Saviez-vous que l’on passe environ 80 000 heures de notre vie au travail ? Et si, chacune de ces heures était au service de la régénération du vivant et non de sa destruction ? Si sur cette question vous semblez perdu.e, n’hésitez pas à contacter Mon Job de Sens, pour un bilan de compétences, en individuel ou en collectif.
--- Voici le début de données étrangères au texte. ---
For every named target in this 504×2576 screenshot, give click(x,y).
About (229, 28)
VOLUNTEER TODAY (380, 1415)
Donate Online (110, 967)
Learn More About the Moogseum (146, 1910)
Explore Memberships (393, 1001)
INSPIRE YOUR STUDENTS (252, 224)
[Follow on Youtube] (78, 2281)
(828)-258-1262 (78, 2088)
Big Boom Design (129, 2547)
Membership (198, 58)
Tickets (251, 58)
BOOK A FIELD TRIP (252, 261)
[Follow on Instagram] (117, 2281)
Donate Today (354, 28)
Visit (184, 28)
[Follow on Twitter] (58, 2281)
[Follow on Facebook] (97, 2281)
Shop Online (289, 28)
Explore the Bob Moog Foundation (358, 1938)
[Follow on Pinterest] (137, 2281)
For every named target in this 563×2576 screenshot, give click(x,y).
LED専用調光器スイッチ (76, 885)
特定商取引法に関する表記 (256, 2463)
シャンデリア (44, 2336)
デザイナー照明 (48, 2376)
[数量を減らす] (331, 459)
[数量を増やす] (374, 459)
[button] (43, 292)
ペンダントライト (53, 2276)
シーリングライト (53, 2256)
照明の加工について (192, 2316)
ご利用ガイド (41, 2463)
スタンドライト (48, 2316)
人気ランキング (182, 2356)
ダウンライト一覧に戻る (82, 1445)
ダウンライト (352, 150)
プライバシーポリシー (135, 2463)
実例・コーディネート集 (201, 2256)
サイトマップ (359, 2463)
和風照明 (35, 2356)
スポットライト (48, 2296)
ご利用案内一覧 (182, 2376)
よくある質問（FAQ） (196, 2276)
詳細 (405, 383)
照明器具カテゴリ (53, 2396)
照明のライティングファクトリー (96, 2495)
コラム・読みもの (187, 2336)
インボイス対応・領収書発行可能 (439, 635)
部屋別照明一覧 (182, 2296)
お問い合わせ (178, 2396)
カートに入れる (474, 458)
Piste 7 : Choisir ses combats, faire confiance aux synergies collaboratives
Nous avons tous une réserve d’énergie et une charge mentale limitée qu’il faut pouvoir recharger. L’un des risques, quand on veut s’engager pour le climat, c’est la diversité des sujets qui nous parlent et pour lesquels on se dit “qu’on devrait vraiment faire quelque chose”. L’un des risques, c’est le sur-engagement, qui peut mener au burn-out. Oui, collectivement “on doit” vraiment faire quelque chose.
L’idée que je vous propose d’embrasser ici, c’est d’accepter de déployer de l’énergie sur 1 à 3 champs d’actions, et y consacrer l’envie, l’énergie, le temps que vous souhaitez y consacrer. Pour les autres sujets qui vous tiennent à cœur, faisons confiance au collectif, à tous ces autres, comme nous, qui sont intéressés par milles sujets, et qui en auront eux-aussi, choisi 1 à 3 à adresser directement. Réjouissons-nous, des réalisations et avancées de nos partenaires qui œuvrent sur ces thématiques sur lesquelles nous-même, nous ne pouvons consacrer le temps et l’énergie.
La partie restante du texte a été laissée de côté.